**WHAT TO DO**
Rewrite the rows below, replacing every occurrence of "At what coordinates should I click to accomplish" with "Which point should I click to accomplish" and leaving everything else unchanged.

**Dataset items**
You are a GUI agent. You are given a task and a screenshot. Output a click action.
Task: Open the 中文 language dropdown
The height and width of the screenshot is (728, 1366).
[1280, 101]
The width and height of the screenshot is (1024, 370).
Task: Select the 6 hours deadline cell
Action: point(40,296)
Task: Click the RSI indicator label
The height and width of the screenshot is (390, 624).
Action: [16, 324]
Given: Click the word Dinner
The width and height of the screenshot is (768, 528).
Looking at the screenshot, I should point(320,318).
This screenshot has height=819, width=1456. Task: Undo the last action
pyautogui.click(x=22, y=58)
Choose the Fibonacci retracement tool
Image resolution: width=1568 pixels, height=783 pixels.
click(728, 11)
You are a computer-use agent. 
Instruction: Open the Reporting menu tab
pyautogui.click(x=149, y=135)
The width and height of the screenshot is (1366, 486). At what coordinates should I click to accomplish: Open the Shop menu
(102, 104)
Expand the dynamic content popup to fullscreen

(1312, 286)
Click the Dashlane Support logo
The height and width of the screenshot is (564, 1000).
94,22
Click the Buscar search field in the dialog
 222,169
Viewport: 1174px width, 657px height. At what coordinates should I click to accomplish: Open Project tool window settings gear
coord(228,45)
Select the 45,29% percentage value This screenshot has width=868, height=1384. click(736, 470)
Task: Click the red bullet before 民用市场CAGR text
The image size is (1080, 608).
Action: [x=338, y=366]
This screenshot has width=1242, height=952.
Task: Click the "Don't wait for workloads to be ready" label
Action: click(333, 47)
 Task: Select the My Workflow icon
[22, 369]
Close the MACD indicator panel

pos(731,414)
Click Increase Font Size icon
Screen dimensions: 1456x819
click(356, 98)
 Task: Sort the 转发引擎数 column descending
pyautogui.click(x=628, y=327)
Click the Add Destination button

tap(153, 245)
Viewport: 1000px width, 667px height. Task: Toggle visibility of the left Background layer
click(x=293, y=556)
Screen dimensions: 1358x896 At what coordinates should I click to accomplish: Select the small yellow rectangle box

**THE OUTPUT**
You are a GUI agent. You are given a task and a screenshot. Output a click action.
Task: Open the 中文 language dropdown
The height and width of the screenshot is (728, 1366).
[1280, 101]
The width and height of the screenshot is (1024, 370).
Task: Select the 6 hours deadline cell
Action: point(40,296)
Task: Click the RSI indicator label
The height and width of the screenshot is (390, 624).
Action: [16, 324]
Given: Click the word Dinner
The width and height of the screenshot is (768, 528).
Looking at the screenshot, I should point(320,318).
This screenshot has height=819, width=1456. Task: Undo the last action
pyautogui.click(x=22, y=58)
Choose the Fibonacci retracement tool
Image resolution: width=1568 pixels, height=783 pixels.
click(728, 11)
You are a computer-use agent. 
Instruction: Open the Reporting menu tab
pyautogui.click(x=149, y=135)
The width and height of the screenshot is (1366, 486). Which point should I click to accomplish: Open the Shop menu
(102, 104)
Expand the dynamic content popup to fullscreen

(1312, 286)
Click the Dashlane Support logo
The height and width of the screenshot is (564, 1000).
94,22
Click the Buscar search field in the dialog
 222,169
Viewport: 1174px width, 657px height. Which point should I click to accomplish: Open Project tool window settings gear
coord(228,45)
Select the 45,29% percentage value This screenshot has width=868, height=1384. click(736, 470)
Task: Click the red bullet before 民用市场CAGR text
The image size is (1080, 608).
Action: [x=338, y=366]
This screenshot has width=1242, height=952.
Task: Click the "Don't wait for workloads to be ready" label
Action: click(333, 47)
 Task: Select the My Workflow icon
[22, 369]
Close the MACD indicator panel

pos(731,414)
Click Increase Font Size icon
Screen dimensions: 1456x819
click(356, 98)
 Task: Sort the 转发引擎数 column descending
pyautogui.click(x=628, y=327)
Click the Add Destination button

tap(153, 245)
Viewport: 1000px width, 667px height. Task: Toggle visibility of the left Background layer
click(x=293, y=556)
Screen dimensions: 1358x896 Which point should I click to accomplish: Select the small yellow rectangle box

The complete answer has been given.